* **Extrait du texte**
== == ==

Les Kényans ont prévu de descendre à nouveau dans la rue, ce jeudi, pour une marche blanche au lendemain de l'annonce par le président William Ruto du retrait du projet de budget prévoyant des hausses d'impôts, à l'origine d'une contestation qui a sombré dans une violence meurtrière.
Ce mouvement de contestation inédit mené par la jeunesse, qui a gagné le pays en moins de deux semaines et a pris de court le pouvoir, a émergé peu après la présentation au Parlement, le 13 juin, du budget 2024-2025, prévoyant notamment une TVA de 16% sur le pain et une taxe annuelle de 2,5% sur les véhicules particuliers.
Le président Ruto, qui, mardi soir, avait affirmé vouloir réprimer fermement "la violence et l'anarchie", a finalement annoncé, mercredi, le retrait du projet de budget et dit vouloir une concertation nationale avec la jeunesse.
"Après avoir écouté attentivement le peuple kényan, qui a dit haut et fort qu'il ne voulait rien avoir à faire avec ce projet de loi de finances 2024, je m'incline et je ne promulguerai pas le projet de loi de finances 2024, qui sera par conséquent retiré", a-t-il déclaré dans un discours à la nation.
- "Trop tardif" -
Une annonce aussitôt qualifiée "d'opération de com" par une figure du mouvement de contestation, la journaliste et militante Hanifa Adan, qui avait appelé plus tôt à une marche blanche "pacifique" à la mémoire des victimes, jeudi.
Nelly, 26 ans, a dit à l'AFP vouloir rejoindre cette marche, jugeant le retrait du projet du budget annoncé par le président "trop faible, trop tardif". "Il aurait pu le faire plus tôt sans que des gens meurent", a-t-elle indiqué.
"Nous allons marcher pour un meilleur avenir au Kenya", a-t-elle ajouté.
- Violence inouïe -
Si de précédentes journées de mobilisation demandant le retrait de ces nouvelles taxes se sont déroulées dans le calme, la manifestation de mardi aux abords du complexe abritant l'Assemblée nationale et le Sénat, dont certains bâtiments ont été incendiés et saccagés, a tourné au bain de sang.

== == ==

* **Données fournies**

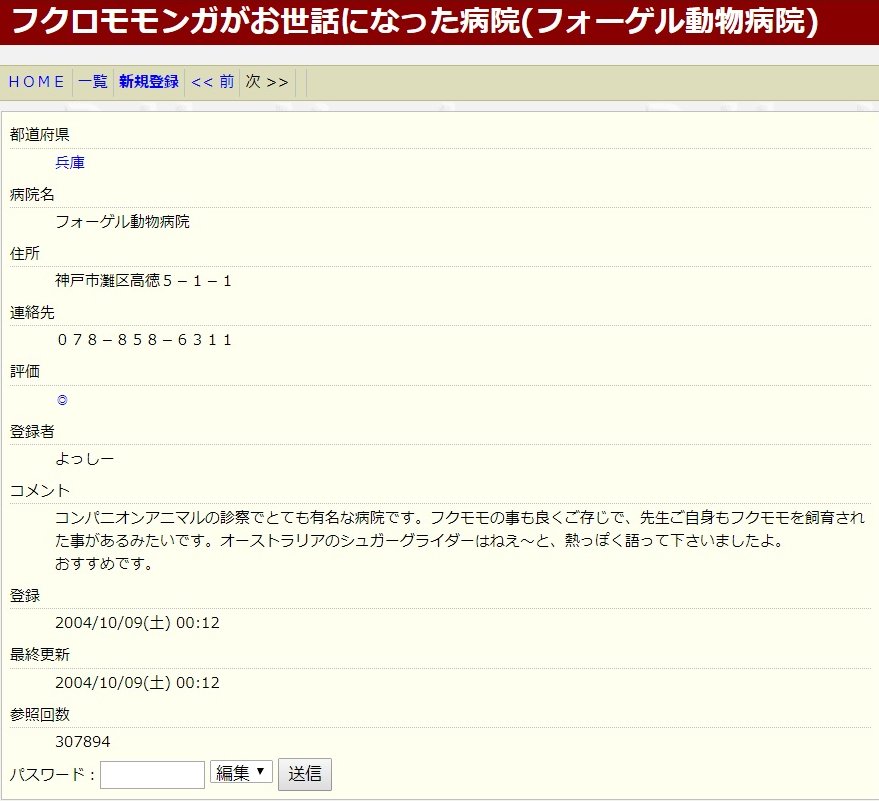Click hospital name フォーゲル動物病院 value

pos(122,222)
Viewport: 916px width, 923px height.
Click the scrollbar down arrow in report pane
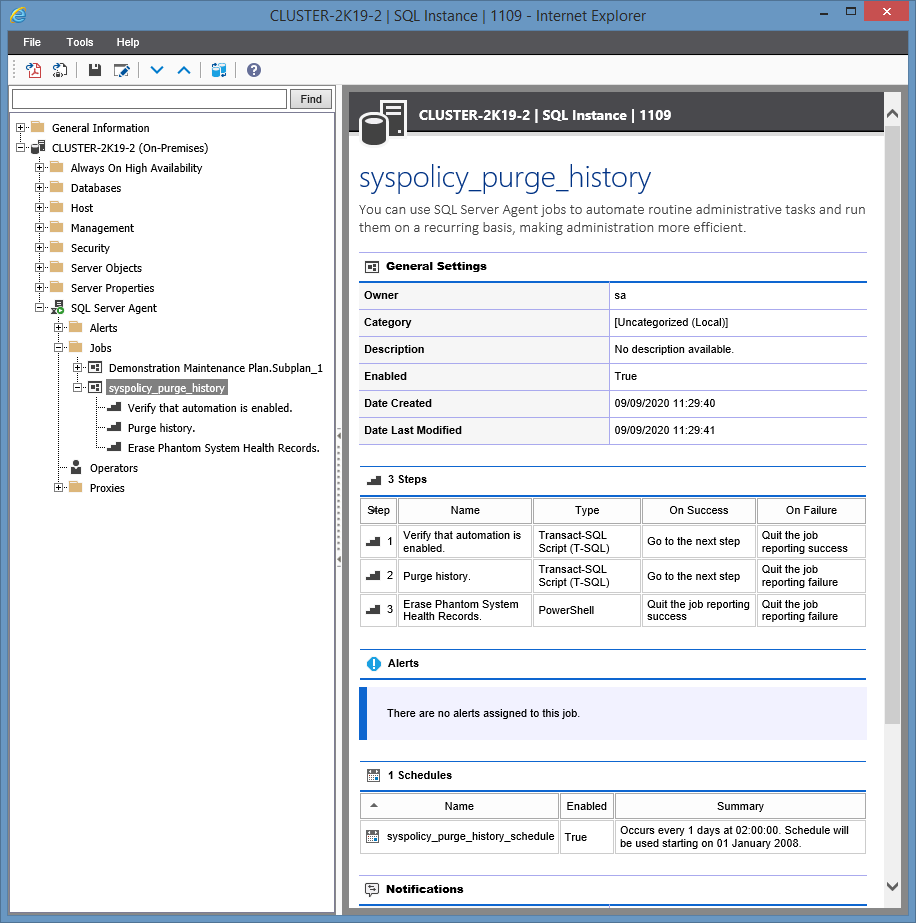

== == ==

* **Consignes de l'exercice**
A – Reproduisez sans rien changer le passage de l'extrait sur les manifestations au Kenya qui va de « Le président Ruto, qui, mardi » à « des victimes, jeudi. ».
B – Selon l'extrait sur les manifestations au Kenya, pour quelle raison le président Ruto renonce-t-il à promulguer le projet de loi de finances 2024 ? Répondez en une à trois phrases.
Les lignes n'interviennent pas dans cet exercice.

* **Corrigés par consigne**
A –
Le président Ruto, qui, mardi soir, avait affirmé vouloir réprimer fermement "la violence et l'anarchie", a finalement annoncé, mercredi, le retrait du projet de budget et dit vouloir une concertation nationale avec la jeunesse.
"Après avoir écouté attentivement le peuple kényan, qui a dit haut et fort qu'il ne voulait rien avoir à faire avec ce projet de loi de finances 2024, je m'incline et je ne promulguerai pas le projet de loi de finances 2024, qui sera par conséquent retiré", a-t-il déclaré dans un discours à la nation.
- "Trop tardif" -
Une annonce aussitôt qualifiée "d'opération de com" par une figure du mouvement de contestation, la journaliste et militante Hanifa Adan, qui avait appelé plus tôt à une marche blanche "pacifique" à la mémoire des victimes, jeudi.

B – Il a écouté attentivement le peuple kényan, qui a dit haut et fort ne rien vouloir avoir à faire avec ce projet de loi. Il s'incline donc et ne le promulguera pas, ce qui entraîne son retrait.